Item coordinate data:
++++++++++
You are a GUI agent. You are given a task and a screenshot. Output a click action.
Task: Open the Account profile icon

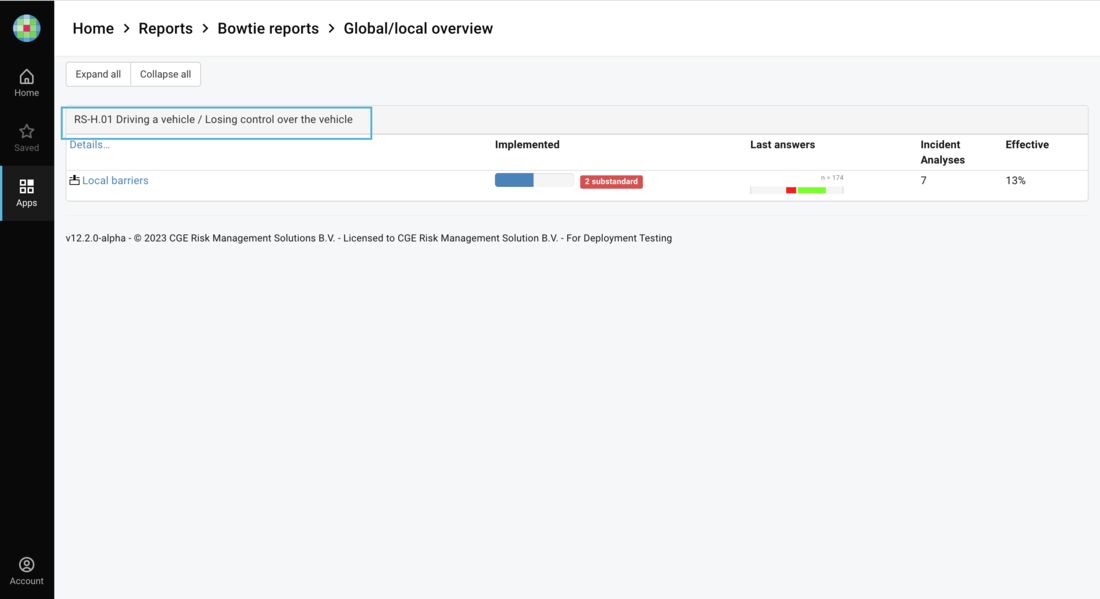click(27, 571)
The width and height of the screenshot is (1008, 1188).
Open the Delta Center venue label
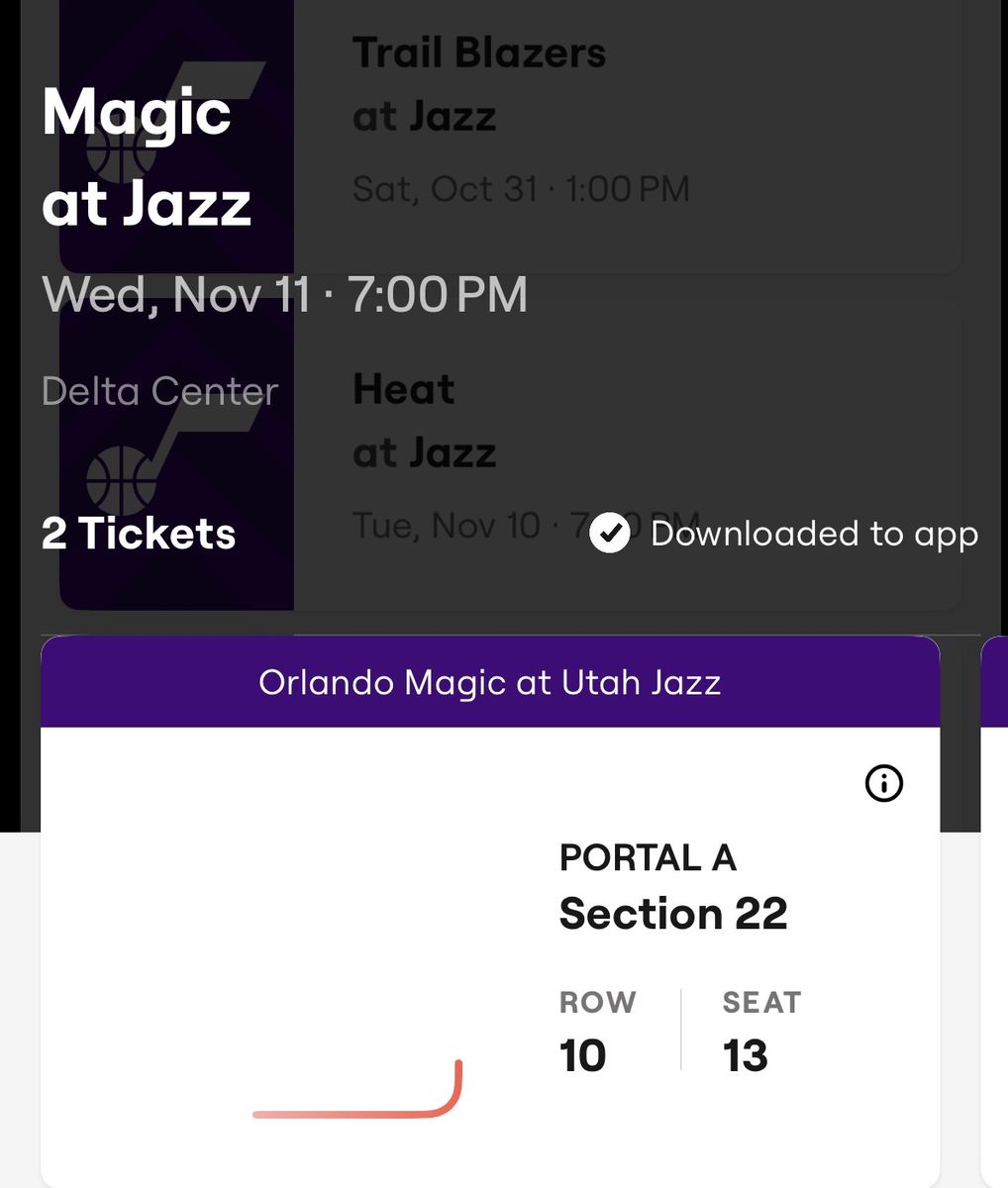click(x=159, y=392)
++++++++++
Convert the rows above into a JSON list of strings with one string per line, leaving out blank lines and the pictures.

[
  "You are a GUI agent. You are given a task and a screenshot. Output a click action.",
  "Task: Open the Account profile icon",
  "click(27, 571)",
  "The width and height of the screenshot is (1008, 1188).",
  "Open the Delta Center venue label",
  "click(x=159, y=392)"
]